Creating a servicegraph with Kiali and Istio
Last time, we’ve set up Minikube with Istio, and we’ve deployed our application using Kubernetes. Today, we’ll see how we can use Kiali with Istio to visualise our service dependencies.
Enabling Grafana and Kiali
Before we can visualise our service mesh, we have to make sure the following services are up and running:
- Prometheus: This time series database contains metrics about our service mesh.
- Grafana: To visualise the service graph, Grafana is necessary.
To enable these features, we need to recreate the Kubefile for Istio by using the following command:
helm template $ISTIO_RELEASE/install/kubernetes/helm/istio/ \ --name istio \ --namespace istio-system \ --set grafana.enabled=true \ --set kiali.enabled=true > kubefiles/istio.yml
By default, Prometheus is already enabled, so we don’t have to do that.
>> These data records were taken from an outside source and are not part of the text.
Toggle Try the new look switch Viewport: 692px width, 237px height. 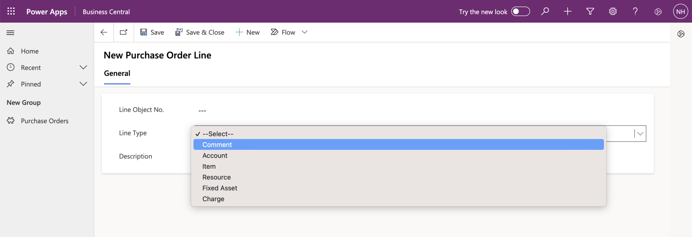521,11
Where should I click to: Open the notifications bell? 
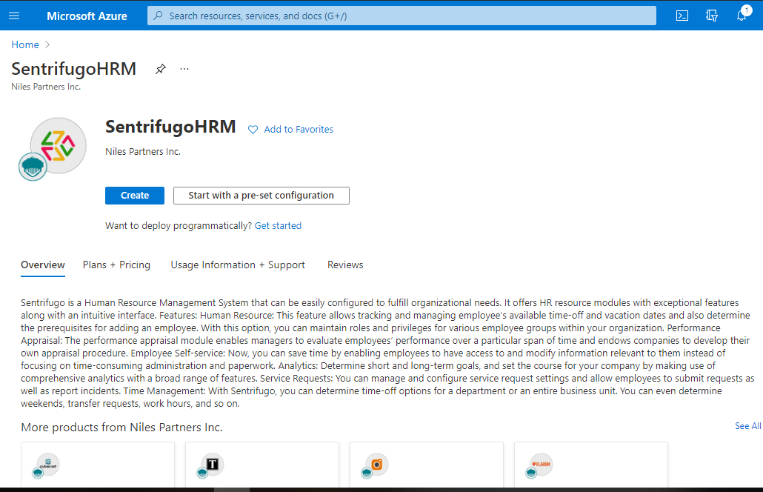click(742, 16)
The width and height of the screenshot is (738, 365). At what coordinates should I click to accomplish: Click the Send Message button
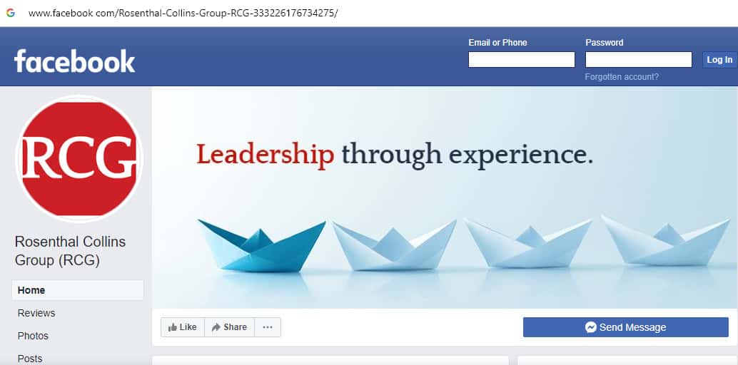point(625,327)
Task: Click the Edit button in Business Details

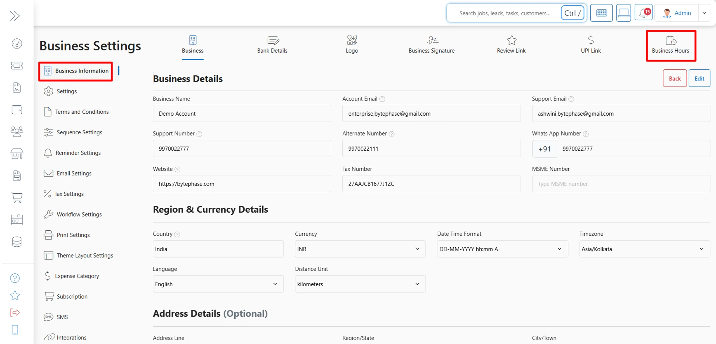Action: click(x=699, y=78)
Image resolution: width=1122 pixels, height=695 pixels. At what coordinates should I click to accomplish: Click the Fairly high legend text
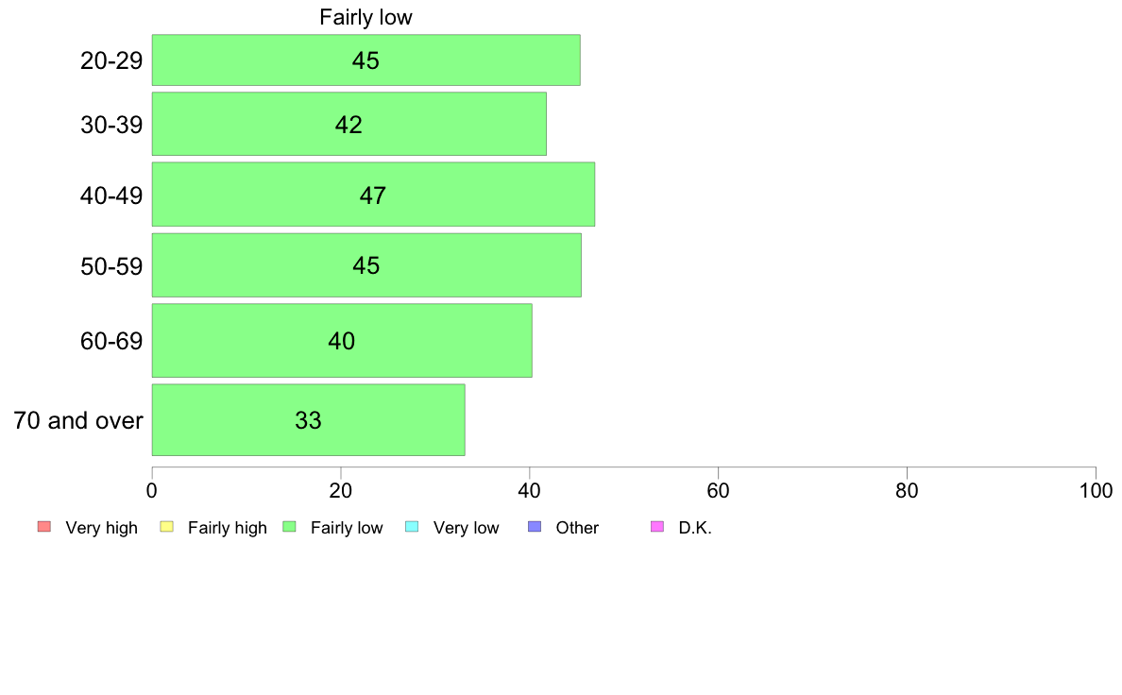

Grafana and Kiali on the other hand are optional, and have to be enabled using the
grafana.enabled and the
When that’s complete, we also have to configure some credentials for Kiali, by creating a secret. Just like before, we can create a secret by using base64 to encode our credentials. For example:
echo -n "admin" | base64 echo -n "password" | base64
When that’s complete, you can create a new secret with the name kiali like this:
apiVersion: v1 kind: Secret metadata: name: kiali namespace: istio-system labels: app: kiali type: Opaque data: username: YWRtaW4= passphrase: cGFzc3dvcmQ=
After that’s complete, you can run the following kubectl commands to apply them:
kubectl apply -f kubefiles/kiali-secret.yml kubectl apply -f kubefiles/istio.yml
Installing the Istio sidecar
The next step is to redeploy our existing pods, this time containing the Istio sidecar as well.
These sidecars contain an Envoy proxy, which proxies traffic so that proper metrics can be generated.
An example of two services communicating through Envoy proxies
The Istio sidecar can be installed quite easily without having to change your Kubefiles. By using istioctl, we can inject these for our existing configuration files and apply them.
It’s recommended to keep the source configuration files, as the injected sidecar configuration is not idempotent and might change when you upgrade.
istioctl kube-inject -f kubefiles/movie-quote-service.yml | kubectl apply -f - istioctl kube-inject -f kubefiles/movie-quote-consumer.yml | kubectl apply -f -
Once that’s done, the sidecar is properly injected in each pod.
Visualising your service mesh
The final step is to open Kiali, and to view your service mesh in action. To do this, I’m going to port-forward Kiali, which runs on port 20001 by default:
kubectl -n istio-system port-forward svc/kiali 20001:20001
After that, you should be able to open the Kiali console by going to http://localhost:20001/kiali/console/. You can now enter the credentials you generated at the start of the article, and you’re ready!
If you select Graph from the leftside menu, you can now visualise a graph. For example, this is a visualisation using the Graph type “Workload” of my application:
On the right side of the graph, you can also view some other interesting information, such as:
- The amount of requests per seconds.
- The amount of requests for each HTTP status (2xx, 3xx, 4xx, 5xx).
- The response times.
Obtaining more information
Additionally to this overview of your service mesh, you can also get some detailed graphs for each pod. For example, if you go to workloads, select an existing workload and go to inbound or outbound metrics, you can see some detailed graphs:
And there you have it, a proper visualisation for your service mesh with Kubernetes, Istio and Kiali.